The Office for Civil Rights, led by Russlynn Ali until December, has stepped up its investigations and enforcement during the Obama administration, with a particular focus on sexual harassment and Title IX complaints. But that focus could change when the Supreme Court hands down its ruling in a highly anticipated case over affirmative action in the coming weeks. The court is widely expected to limit the use of race in college admissions, and the Office for Civil Rights will be responsible for implementing the decision.

Lhamon, the director of impact litigation at Public Counsel Law Center, a pro bono firm in Los Angeles, has focused more on K-12 issues in her 17-year career, she said in an interview Monday. Among the notable cases was a class action against the State of California over equal access to quality textbooks, facilities and teachers that eventually forced wide-ranging changes to K-12 policies in the state.

But as the former director of the racial justice program at the ACLU of Southern California, Lhamon has also worked on issues related to affirmative action. She represented plaintiffs in Cantrell v. Granholm, a lawsuit against Michigan’s Proposition 2, which banned affirmative action in the state.

That case was eventually combined with another case, Coalition to Defend Affirmative Action v. Granholm. The Supreme Court will hear arguments in the combined case as early as this fall, but after the Fisher decision.

“The full gamut of issues that I would see at the higher ed level are issues I’ve worked on intensively in my career,” Lhamon said, including access to college preparatory curriculums and discrimination based on sexual orientation.

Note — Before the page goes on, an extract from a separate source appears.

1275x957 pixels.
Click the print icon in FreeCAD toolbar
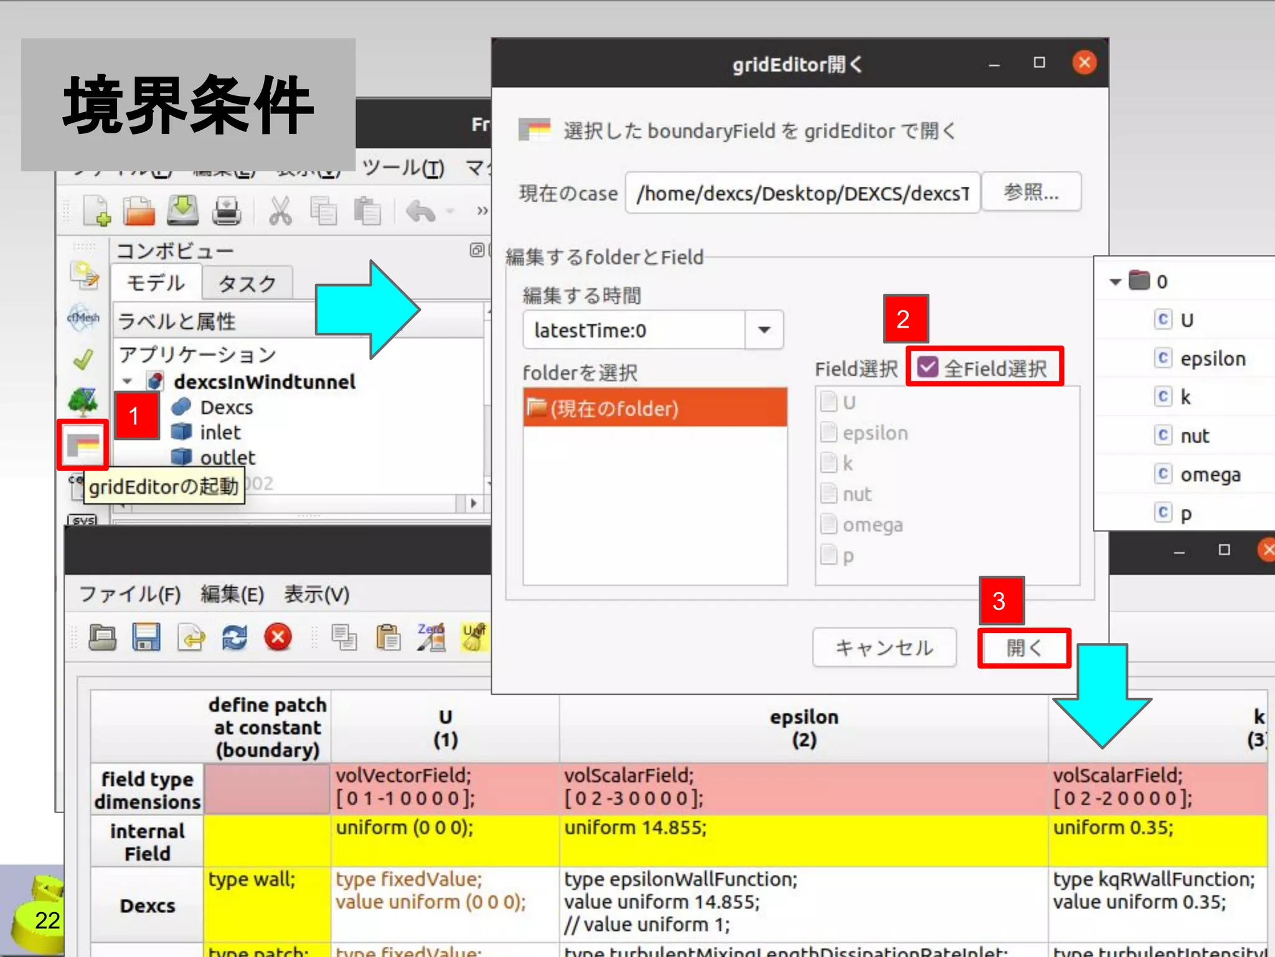227,211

It’s a background that might make her suited to look into another question recently raised by a Century Foundation report: whether community colleges are providing “separate and unequal” education in the U.S. -- including litigation strategies to remedy the problem. Lhamon said she was familiar with the report but declined to comment further on its possible civil rights implications.

The Education Department position requires Senate confirmation. President Obama also nominated James Cole Jr., deputy general counsel at the U.S. Department of Transportation, to be general counsel at the Education Department.